[Tutor] writing a search engine

Sean 'Shaleh' Perry shalehperry@attbi.com
Mon Jun 30 22:28:02 2003


On Monday 30 June 2003 18:48, Kyle Babich wrote:
> Any suggestions on where to start?  I plan on writing one for a small
> site of mine.  It will basically be "google-style"- simple and
> functional.  The item being searched will be text files, where users can
> search based on title, contents, or both.  I was reading through some
> books but I'm stumped on where to begin.  I've never tried writing
> something even similar to a search engine and I guess I'm little
> confused/overwhelmed/bewildered.  :)  You guys always come to the rescue
> for me, so how about one more time?

sounds like time for "teach a man to fish" .......
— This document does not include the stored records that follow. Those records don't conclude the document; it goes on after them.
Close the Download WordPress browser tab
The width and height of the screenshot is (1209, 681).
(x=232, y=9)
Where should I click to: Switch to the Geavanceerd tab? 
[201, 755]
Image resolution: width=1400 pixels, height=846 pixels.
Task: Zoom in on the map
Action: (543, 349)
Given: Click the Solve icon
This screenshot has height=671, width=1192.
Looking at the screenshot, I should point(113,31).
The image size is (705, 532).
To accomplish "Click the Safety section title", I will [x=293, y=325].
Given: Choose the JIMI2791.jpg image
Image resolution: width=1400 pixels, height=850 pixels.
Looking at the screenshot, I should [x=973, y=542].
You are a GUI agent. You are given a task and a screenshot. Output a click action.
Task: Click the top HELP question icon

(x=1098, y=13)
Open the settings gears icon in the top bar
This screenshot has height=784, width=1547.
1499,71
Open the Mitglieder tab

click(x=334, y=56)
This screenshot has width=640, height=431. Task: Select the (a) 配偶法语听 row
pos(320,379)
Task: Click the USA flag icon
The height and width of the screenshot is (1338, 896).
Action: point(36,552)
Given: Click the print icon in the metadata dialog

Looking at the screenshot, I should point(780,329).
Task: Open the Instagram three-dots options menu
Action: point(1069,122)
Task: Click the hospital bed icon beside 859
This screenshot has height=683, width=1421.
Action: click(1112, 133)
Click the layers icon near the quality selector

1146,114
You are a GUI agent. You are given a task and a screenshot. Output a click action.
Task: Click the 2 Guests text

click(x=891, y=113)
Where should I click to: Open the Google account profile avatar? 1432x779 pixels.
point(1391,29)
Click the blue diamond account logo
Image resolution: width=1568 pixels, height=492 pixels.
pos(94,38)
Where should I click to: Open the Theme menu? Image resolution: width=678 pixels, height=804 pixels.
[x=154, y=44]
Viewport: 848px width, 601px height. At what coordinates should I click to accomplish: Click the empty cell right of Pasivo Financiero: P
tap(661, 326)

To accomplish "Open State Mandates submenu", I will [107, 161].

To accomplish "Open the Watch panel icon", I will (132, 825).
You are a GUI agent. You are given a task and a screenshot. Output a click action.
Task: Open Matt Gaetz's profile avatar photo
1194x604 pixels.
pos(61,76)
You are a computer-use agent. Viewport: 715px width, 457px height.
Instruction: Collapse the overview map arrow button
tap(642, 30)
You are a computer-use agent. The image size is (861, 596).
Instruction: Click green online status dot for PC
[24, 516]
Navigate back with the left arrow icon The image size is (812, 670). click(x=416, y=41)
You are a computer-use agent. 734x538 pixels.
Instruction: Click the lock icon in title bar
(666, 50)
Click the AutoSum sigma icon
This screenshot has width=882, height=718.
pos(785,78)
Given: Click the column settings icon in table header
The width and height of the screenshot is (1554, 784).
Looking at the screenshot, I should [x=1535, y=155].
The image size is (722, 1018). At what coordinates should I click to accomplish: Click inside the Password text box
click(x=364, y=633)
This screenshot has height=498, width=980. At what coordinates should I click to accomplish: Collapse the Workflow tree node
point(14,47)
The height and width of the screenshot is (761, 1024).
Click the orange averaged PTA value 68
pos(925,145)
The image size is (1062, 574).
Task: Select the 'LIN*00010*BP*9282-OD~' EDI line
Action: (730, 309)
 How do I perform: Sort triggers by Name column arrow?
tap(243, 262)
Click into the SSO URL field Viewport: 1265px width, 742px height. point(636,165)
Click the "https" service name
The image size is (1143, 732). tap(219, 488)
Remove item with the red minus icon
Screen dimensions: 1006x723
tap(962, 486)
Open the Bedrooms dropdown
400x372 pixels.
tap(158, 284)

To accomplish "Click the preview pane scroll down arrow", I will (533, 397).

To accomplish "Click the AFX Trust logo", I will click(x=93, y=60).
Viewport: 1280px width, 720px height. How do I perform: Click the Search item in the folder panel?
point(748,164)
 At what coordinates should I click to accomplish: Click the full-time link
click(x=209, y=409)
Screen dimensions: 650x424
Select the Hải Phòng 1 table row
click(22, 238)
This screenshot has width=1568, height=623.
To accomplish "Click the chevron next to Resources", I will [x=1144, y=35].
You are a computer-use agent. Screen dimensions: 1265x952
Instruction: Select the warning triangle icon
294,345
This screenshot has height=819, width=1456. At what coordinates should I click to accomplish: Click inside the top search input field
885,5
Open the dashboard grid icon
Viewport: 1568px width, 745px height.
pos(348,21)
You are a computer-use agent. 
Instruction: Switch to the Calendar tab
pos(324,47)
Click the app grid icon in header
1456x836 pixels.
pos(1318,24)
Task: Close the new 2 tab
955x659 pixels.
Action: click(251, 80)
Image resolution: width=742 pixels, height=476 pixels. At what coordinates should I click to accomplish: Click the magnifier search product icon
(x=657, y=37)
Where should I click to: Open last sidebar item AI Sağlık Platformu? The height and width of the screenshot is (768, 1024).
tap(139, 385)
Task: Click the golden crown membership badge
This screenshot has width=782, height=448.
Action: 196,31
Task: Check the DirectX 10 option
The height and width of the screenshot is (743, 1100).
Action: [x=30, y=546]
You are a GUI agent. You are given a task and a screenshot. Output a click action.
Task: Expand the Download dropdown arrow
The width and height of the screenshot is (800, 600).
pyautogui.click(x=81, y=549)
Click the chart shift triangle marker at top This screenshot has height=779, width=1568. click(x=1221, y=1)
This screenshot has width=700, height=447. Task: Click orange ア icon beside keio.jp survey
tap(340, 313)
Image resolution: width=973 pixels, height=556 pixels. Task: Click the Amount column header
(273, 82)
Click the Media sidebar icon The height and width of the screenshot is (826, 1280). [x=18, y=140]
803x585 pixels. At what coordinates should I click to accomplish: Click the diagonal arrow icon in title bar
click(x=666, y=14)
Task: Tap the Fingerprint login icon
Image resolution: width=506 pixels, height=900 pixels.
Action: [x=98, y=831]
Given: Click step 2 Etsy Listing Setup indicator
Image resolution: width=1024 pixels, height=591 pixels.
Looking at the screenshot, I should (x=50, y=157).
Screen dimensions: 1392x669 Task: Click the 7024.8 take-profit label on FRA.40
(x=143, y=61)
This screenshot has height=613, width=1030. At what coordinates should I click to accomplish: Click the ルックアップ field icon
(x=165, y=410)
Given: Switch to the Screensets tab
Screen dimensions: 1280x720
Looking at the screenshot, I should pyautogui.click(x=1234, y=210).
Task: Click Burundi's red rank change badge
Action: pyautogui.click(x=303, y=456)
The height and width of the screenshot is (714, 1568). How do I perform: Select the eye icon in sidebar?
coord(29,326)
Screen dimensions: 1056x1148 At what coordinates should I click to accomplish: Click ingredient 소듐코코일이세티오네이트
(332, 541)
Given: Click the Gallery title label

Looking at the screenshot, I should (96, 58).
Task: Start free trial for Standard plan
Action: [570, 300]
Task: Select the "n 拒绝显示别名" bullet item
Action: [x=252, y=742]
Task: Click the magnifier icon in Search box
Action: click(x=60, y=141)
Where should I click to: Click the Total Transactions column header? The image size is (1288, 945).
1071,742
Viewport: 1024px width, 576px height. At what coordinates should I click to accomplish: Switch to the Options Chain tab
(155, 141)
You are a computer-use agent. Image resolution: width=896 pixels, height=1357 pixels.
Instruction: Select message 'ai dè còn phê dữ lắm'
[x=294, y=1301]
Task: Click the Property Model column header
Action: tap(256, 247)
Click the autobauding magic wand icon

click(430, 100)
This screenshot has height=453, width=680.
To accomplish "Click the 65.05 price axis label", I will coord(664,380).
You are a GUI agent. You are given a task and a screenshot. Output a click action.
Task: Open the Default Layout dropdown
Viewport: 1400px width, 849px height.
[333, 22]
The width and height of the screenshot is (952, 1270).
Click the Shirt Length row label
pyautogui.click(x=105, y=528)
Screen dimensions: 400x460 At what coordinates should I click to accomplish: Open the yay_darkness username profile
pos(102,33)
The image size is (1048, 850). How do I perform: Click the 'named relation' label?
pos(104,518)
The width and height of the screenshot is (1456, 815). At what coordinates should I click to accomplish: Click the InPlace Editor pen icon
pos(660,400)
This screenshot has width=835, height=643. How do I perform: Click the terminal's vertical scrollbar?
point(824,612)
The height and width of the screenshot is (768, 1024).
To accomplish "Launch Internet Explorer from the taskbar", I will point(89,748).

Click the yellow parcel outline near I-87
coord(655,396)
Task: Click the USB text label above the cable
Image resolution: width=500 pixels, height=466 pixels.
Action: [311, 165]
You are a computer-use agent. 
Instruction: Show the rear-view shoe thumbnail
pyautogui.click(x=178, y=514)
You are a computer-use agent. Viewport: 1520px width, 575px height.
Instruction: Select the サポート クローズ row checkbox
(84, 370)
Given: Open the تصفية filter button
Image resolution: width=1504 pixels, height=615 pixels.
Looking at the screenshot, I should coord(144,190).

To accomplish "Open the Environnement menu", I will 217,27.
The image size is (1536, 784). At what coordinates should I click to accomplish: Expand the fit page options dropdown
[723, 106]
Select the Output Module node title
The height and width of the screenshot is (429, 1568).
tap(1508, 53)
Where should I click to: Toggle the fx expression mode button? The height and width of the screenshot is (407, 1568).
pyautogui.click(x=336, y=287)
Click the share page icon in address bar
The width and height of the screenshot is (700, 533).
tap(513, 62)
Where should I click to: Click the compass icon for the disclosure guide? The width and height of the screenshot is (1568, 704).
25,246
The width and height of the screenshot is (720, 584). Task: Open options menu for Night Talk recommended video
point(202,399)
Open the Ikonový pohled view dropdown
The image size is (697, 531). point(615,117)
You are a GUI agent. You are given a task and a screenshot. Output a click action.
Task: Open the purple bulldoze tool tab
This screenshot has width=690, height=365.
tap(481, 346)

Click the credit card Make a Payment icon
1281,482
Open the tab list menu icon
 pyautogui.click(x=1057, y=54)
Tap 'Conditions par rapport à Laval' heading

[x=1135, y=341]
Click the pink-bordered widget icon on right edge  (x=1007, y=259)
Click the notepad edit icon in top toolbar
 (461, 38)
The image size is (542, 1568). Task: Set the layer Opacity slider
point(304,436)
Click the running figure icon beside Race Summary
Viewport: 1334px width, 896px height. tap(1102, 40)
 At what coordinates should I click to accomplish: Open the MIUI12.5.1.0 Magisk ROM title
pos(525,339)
A search engine eh? hmm, what would that take.  Let's brain storm.

- user enters some text.

- We open the first file and scan it looking for the text.  Is it there?  
Report if yes.  This piece right here is a good place to start writing code.
No need for web or gui, just write a little console app.  If you are familiar 
with Unix this may resemble grep.

- repeat for every file in the directory / disk / whatever.

hmmm, that would be slow, wouldn't it?  Even so, you could have a solution 
fairly rapidly that worked.

This is a classic computer science problem.  The user wants the answer faster 
than we can find it.  How would you make the user happy?  What makes the 
searching slow?  Ponder this and you are on your way .........

A key to programming is learning to break the problem into bite sized pieces.  
Every problem has smaller problems within that can be solved individually.  
Eventually you get enough of the pieces to put the puzzle together.

When faced with a large task ask yourself: how would it be used?  is there a 
similar problem?  have I solved something similar before?

In this case you have probably searched in strings before.  Or heard about it.  
Start there.  Once you can find the information the next part of the problem 
is finding it in lots of places.  Then it is making it web accessible.  Then 
you have to make it fast enough to users to want it.  Each pieces is its own 
journey.